# And internet available for all



## carverman (Nov 8, 2010)

The CRTC has passed an edict that high speed internet service should be available to all citizens in Canada (that can afford it).
Just like the telephone of old (remember the rotary dial days?), CRTC have labelled it a"basic service"..and all service providers must be able to make it available within 5 to 10 years in remote areas.
Good news for those that want to watch Netflix and reach out by emails.



> With today's ruling, the CRTC has set new targets for internet service providers to offer customers in all parts of the country download speeds of at least 50 megabits per second (Mbps) and upload speeds of at least 10 Mbps, and to a*lso offer the option of unlimited data.*


http://www.cbc.ca/news/politics/crtc-internet-essential-service-1.3906664

http://www.cbc.ca/news/politics/broadband-internet-access-rural-1.3898358



> The federal government is investing up to $500 million to bring high-speed, broadband Internet access to 300 rural and remote communities by 2021





> Some of the cash will be used to provide basic "backbone networks" and a portion will go to upgrade existing networks to bring Internet access to households and businesses that do not have speeds of at least 5 megabits per second.


Government has set aside a 500million fund for ISP to expand their networks to rural communities.

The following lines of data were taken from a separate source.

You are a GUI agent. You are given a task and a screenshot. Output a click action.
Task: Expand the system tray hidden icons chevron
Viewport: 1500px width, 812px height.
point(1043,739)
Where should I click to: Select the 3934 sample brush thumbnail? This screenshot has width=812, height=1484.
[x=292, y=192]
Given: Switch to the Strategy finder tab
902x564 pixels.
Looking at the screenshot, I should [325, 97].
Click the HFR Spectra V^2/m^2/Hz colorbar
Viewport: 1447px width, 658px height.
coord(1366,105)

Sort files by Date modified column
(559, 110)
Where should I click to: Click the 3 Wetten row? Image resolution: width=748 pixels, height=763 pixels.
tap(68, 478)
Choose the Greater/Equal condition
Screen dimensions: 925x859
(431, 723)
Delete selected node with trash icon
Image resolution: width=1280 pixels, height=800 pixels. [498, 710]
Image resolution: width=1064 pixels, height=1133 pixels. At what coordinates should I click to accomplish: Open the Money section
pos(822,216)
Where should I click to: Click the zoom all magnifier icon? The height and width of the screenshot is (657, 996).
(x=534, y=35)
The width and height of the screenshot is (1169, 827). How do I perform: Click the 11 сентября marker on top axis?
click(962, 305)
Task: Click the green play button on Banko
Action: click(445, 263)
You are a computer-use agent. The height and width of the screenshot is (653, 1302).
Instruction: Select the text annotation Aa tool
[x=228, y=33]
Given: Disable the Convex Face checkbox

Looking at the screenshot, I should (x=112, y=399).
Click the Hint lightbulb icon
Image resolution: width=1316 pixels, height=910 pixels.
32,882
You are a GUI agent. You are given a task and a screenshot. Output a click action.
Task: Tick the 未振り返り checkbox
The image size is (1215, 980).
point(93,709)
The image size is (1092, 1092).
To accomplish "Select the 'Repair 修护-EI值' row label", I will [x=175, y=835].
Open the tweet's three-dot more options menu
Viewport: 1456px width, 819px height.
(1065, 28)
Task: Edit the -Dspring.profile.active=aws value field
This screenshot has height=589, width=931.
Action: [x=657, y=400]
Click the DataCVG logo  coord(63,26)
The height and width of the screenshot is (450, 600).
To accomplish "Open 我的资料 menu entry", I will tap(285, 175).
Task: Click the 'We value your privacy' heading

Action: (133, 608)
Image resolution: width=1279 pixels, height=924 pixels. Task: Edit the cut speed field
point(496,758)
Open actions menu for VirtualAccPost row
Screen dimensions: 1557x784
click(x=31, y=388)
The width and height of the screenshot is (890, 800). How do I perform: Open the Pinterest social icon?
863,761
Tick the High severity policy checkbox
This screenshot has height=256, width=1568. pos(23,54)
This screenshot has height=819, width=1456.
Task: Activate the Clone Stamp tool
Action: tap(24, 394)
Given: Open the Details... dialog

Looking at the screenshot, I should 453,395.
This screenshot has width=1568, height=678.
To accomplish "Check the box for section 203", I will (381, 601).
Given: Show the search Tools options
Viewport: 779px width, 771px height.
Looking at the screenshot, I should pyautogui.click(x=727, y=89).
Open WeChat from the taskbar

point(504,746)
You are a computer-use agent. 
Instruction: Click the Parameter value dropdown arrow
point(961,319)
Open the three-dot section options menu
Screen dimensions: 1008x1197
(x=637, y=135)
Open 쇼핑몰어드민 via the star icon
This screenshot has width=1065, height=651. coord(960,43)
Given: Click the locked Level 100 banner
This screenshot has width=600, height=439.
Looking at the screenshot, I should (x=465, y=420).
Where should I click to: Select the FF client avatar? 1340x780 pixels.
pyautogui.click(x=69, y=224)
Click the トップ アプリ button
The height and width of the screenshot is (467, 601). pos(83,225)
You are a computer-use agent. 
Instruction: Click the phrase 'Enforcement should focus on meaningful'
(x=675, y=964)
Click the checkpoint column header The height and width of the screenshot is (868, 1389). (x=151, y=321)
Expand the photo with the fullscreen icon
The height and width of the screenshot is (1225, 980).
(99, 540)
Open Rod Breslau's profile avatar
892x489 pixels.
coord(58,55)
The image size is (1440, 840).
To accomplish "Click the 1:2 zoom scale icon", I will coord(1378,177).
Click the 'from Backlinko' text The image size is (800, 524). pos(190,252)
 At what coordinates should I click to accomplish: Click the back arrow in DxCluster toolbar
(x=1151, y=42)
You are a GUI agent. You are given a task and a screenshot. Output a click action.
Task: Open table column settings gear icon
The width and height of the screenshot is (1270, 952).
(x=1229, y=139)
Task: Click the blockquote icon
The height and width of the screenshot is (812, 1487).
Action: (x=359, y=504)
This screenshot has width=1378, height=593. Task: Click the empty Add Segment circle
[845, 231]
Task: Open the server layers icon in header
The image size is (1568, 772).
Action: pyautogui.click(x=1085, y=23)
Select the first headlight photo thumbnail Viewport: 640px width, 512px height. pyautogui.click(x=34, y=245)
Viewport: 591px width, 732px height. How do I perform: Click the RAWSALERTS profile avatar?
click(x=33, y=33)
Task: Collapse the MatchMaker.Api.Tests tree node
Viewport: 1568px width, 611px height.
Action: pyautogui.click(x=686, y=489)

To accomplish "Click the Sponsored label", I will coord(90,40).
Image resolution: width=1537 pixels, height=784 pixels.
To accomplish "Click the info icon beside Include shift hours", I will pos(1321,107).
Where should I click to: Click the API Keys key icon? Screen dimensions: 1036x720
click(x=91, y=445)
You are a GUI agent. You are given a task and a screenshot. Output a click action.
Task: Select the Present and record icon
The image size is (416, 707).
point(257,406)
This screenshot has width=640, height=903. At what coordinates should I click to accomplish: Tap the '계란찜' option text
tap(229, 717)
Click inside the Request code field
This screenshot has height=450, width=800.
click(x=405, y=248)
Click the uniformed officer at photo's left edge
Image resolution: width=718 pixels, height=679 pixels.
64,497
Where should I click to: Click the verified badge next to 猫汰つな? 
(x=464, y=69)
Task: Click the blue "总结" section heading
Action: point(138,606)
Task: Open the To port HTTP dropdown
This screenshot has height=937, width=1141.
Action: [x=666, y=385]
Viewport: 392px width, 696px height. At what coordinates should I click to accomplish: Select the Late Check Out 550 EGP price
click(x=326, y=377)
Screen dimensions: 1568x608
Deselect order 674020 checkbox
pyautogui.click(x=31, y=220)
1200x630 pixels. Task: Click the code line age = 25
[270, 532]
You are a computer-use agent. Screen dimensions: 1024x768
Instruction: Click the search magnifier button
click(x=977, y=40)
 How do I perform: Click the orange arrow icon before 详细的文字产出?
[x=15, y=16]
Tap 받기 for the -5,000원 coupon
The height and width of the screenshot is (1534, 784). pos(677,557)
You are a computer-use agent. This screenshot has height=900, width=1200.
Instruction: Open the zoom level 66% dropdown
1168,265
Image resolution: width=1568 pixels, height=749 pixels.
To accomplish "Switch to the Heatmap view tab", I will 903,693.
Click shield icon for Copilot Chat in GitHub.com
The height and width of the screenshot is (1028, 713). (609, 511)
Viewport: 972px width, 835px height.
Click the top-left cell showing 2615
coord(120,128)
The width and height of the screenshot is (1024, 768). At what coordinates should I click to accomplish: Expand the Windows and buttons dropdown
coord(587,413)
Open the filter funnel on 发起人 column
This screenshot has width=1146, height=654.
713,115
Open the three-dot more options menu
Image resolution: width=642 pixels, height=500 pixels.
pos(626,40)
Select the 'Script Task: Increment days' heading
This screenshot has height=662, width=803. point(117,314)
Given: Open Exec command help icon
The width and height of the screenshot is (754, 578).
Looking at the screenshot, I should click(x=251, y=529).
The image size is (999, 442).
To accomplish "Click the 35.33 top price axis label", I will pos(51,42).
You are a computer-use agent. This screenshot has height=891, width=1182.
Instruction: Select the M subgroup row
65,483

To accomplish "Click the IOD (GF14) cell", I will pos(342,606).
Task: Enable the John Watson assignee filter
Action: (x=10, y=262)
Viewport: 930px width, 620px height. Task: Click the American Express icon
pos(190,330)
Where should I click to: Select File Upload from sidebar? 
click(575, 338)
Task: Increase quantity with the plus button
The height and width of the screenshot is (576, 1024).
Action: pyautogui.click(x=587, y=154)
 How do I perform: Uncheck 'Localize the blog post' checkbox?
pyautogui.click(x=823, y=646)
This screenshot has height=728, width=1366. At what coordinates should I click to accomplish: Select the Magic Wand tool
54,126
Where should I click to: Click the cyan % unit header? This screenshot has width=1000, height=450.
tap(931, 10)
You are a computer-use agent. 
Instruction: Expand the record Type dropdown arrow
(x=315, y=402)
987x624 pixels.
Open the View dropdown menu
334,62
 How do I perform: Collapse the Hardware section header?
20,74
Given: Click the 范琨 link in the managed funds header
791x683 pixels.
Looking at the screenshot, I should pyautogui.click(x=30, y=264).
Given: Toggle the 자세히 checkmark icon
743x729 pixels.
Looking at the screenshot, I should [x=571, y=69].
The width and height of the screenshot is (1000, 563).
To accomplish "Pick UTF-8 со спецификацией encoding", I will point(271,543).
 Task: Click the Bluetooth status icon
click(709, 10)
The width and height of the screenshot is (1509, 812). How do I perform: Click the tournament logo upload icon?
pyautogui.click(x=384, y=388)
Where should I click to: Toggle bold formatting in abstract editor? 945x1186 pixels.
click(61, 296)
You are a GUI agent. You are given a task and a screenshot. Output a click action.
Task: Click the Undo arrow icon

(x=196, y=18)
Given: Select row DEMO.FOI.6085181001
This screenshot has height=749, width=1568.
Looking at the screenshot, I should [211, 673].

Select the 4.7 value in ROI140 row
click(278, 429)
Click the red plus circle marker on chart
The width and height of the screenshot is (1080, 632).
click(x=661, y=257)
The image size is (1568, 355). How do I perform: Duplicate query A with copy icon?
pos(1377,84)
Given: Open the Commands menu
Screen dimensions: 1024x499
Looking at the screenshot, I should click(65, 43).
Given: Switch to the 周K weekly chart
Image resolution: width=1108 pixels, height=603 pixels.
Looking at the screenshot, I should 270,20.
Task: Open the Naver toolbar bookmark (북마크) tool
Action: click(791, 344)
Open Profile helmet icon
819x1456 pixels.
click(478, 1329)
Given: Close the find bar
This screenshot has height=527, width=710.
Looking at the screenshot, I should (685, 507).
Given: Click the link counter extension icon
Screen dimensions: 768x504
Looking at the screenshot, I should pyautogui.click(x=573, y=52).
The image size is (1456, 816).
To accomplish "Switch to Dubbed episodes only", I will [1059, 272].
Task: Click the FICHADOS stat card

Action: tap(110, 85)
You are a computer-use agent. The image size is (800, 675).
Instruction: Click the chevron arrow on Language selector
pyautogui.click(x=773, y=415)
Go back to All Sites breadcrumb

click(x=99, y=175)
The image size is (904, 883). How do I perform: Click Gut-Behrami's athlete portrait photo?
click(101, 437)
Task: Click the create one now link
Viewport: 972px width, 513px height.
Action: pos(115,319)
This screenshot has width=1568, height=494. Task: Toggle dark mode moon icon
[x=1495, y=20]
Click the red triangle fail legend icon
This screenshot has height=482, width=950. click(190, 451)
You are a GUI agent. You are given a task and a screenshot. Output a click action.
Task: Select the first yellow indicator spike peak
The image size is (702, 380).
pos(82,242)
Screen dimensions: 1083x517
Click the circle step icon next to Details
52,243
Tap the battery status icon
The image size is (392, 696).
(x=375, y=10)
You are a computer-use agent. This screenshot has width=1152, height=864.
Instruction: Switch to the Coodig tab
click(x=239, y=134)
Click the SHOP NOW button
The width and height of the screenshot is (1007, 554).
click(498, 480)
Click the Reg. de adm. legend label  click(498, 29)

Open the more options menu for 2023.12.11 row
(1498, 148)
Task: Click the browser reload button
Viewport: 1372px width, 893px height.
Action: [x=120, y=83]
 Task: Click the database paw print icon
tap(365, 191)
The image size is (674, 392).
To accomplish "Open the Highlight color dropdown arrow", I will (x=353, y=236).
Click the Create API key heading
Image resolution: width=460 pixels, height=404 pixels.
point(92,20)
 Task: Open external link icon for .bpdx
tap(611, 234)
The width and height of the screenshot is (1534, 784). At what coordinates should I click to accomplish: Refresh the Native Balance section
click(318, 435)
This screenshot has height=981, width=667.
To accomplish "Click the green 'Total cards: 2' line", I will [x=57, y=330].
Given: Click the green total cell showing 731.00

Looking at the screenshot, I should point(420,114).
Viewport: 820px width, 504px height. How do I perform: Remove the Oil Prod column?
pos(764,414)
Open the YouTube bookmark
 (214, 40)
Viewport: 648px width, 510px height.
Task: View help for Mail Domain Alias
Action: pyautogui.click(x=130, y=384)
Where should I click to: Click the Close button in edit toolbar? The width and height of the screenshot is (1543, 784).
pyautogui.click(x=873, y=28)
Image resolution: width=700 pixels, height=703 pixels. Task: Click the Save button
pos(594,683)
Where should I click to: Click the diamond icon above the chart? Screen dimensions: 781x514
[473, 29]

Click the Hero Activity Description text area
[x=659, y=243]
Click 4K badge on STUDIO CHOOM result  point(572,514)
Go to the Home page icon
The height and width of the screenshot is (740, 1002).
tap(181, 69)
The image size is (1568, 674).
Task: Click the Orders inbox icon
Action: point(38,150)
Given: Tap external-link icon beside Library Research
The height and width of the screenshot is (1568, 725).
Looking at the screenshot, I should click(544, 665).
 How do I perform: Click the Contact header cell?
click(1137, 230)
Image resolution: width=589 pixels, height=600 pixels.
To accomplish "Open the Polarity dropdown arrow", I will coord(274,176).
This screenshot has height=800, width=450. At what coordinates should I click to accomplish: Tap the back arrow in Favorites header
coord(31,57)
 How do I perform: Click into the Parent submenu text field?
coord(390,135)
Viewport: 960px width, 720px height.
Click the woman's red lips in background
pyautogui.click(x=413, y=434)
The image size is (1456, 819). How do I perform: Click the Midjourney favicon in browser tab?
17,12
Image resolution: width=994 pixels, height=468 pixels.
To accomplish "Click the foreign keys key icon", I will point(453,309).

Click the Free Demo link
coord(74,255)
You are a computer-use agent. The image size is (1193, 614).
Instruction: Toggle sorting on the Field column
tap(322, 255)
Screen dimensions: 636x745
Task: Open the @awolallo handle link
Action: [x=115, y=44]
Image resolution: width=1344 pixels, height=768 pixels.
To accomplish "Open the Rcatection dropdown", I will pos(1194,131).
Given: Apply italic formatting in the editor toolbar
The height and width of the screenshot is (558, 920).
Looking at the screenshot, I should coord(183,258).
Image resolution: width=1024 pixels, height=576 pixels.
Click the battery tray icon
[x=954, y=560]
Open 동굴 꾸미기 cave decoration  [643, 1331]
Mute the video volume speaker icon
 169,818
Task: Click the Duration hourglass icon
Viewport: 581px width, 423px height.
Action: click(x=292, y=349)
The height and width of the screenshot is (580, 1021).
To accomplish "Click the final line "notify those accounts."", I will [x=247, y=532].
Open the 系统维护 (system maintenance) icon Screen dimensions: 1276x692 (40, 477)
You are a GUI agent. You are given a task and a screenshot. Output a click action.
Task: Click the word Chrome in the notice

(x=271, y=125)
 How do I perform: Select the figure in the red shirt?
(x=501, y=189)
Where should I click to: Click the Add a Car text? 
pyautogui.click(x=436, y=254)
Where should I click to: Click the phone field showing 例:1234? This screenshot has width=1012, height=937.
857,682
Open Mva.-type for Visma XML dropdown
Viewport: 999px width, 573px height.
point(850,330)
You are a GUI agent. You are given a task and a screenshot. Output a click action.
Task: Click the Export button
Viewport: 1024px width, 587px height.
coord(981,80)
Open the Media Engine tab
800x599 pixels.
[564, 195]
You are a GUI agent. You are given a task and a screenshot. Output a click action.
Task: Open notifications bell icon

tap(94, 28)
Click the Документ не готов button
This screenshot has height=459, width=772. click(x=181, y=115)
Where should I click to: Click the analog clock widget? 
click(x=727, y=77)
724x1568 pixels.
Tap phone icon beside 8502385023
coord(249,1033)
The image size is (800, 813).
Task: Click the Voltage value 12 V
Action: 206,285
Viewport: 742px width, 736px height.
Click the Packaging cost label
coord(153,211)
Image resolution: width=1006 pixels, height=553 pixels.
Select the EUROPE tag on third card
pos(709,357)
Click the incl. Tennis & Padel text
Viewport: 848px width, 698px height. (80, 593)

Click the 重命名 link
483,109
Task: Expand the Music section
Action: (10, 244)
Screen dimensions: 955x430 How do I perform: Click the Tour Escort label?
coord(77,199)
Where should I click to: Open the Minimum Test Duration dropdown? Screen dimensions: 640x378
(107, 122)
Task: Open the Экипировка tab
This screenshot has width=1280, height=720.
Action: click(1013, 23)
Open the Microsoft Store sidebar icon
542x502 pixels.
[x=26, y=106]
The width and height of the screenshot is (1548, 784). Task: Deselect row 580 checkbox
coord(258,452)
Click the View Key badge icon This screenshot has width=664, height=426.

from the financialpost article May 4/2016


> Furthermore, all Canadians will soon be able to connect to the Internet at even higher speeds. The telecommunications industry is investing billions of dollars every year to develop new technologies and deploy the necessary infrastructure — not because of any comprehensive national strategy devised by civil servants in Ottawa, but because of competitive pressure. *Companies are simply adapting to consumer demand and trying to attract more customers by offering better and faster broadband services at affordable prices. *
> 
> In this context, for the CRTC to *declare that broadband is an essential service and to set new speed targets is simply irrelevant.*


----------



## m3s (Apr 3, 2010)

There are cities in Canada that don't have access to 50Mbps down let alone 10 up. Then there are deserts in Africa that get faster mobile data than that.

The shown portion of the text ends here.